* WHAT THIS TASK INVOLVES
Find each line in the entries below that contains the word "particular" and copy those lines. Only matches with the same capitalization count.
---------- THE DATA ----------
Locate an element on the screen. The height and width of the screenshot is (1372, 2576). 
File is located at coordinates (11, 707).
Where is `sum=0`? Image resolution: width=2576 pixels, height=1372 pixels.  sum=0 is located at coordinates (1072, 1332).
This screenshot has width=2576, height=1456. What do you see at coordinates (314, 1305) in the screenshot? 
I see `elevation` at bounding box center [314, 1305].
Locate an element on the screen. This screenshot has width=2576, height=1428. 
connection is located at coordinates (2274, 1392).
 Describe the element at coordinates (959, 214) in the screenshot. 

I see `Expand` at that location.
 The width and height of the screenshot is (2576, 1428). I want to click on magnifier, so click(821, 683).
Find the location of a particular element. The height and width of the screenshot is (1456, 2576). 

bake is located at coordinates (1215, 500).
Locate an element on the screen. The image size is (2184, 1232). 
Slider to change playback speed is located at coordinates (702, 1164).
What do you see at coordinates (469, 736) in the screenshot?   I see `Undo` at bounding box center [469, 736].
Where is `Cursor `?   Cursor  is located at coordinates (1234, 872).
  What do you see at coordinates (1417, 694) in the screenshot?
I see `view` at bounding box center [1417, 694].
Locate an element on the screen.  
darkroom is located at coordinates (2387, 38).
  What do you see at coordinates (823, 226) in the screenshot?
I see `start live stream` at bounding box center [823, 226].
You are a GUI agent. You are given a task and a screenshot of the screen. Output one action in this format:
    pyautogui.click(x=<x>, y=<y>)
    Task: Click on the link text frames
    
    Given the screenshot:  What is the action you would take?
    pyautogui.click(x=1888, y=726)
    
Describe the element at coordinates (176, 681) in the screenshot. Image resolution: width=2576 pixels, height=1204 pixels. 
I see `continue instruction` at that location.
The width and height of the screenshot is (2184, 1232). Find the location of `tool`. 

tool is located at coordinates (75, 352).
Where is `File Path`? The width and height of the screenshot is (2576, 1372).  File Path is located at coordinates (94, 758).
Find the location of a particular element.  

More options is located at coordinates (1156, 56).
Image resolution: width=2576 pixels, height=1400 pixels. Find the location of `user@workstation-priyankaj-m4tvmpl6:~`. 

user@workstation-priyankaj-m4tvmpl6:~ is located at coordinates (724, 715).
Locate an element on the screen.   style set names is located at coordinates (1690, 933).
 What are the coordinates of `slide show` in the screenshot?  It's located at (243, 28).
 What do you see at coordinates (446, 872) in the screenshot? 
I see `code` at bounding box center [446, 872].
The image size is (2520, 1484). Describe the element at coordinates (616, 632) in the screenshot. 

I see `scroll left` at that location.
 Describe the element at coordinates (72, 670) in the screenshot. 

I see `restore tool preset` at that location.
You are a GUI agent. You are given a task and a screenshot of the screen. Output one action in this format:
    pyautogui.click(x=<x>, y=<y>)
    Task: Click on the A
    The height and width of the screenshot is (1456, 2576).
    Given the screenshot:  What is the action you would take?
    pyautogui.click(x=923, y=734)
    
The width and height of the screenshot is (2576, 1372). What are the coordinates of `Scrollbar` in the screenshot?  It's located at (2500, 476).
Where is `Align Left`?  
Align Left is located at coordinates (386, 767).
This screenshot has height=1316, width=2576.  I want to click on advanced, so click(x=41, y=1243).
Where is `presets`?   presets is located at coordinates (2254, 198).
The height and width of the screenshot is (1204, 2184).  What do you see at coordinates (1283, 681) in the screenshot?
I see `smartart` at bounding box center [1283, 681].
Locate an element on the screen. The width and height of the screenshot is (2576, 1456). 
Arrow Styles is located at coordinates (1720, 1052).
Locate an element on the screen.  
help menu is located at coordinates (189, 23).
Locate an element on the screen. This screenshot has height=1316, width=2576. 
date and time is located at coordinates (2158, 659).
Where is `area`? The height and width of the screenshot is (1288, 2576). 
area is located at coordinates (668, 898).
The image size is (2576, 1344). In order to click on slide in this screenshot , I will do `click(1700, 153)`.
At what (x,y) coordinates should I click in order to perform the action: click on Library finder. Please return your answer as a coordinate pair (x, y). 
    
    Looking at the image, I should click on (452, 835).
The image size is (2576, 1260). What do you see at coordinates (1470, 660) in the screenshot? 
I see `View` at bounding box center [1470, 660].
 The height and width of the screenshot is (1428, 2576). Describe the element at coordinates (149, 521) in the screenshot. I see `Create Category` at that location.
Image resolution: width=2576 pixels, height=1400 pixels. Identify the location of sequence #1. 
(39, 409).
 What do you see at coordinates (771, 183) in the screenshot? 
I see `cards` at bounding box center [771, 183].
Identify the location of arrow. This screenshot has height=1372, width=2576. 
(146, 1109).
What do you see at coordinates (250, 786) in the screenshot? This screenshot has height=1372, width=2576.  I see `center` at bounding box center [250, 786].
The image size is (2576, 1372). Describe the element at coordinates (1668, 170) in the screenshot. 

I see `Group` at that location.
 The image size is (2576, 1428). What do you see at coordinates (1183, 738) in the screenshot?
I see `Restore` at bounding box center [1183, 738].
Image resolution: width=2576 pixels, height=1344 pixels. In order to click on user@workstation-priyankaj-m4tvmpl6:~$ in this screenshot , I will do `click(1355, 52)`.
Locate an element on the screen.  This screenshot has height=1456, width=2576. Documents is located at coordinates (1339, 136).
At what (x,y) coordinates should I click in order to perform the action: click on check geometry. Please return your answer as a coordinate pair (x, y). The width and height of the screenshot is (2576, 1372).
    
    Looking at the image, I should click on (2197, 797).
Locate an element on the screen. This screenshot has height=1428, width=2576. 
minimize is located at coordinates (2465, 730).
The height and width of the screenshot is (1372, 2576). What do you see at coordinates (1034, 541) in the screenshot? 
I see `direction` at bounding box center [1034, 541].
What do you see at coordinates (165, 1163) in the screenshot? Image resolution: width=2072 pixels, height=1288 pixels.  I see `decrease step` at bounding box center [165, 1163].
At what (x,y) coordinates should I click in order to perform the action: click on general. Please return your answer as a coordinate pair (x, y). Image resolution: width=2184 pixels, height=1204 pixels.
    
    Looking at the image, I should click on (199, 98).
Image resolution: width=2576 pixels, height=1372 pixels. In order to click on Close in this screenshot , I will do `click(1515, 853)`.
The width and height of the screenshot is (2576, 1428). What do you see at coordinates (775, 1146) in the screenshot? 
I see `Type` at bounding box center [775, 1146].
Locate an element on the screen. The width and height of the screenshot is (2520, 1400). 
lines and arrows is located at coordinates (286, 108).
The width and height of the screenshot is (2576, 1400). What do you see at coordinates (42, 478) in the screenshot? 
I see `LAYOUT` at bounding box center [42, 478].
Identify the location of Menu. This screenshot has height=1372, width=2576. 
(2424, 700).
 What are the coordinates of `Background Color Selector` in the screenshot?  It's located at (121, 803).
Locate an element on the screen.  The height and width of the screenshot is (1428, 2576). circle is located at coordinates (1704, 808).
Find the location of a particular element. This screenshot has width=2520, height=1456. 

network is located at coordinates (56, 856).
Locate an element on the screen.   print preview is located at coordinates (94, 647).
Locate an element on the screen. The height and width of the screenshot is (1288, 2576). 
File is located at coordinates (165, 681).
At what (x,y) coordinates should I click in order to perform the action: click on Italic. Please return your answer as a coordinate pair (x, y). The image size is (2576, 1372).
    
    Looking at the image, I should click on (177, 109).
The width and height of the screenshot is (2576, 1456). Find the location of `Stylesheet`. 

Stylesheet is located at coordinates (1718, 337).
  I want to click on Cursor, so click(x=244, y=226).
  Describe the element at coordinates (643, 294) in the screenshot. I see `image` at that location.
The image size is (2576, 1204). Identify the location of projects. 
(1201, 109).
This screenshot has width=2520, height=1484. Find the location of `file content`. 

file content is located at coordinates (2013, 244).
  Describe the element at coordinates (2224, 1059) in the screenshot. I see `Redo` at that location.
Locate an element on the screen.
----------
* FULL SOLUTION
Find the location of a particular element. The height and width of the screenshot is (1456, 2576). 
Find the location of a particular element.  
Find the location of a particular element. This screenshot has width=2520, height=1456. 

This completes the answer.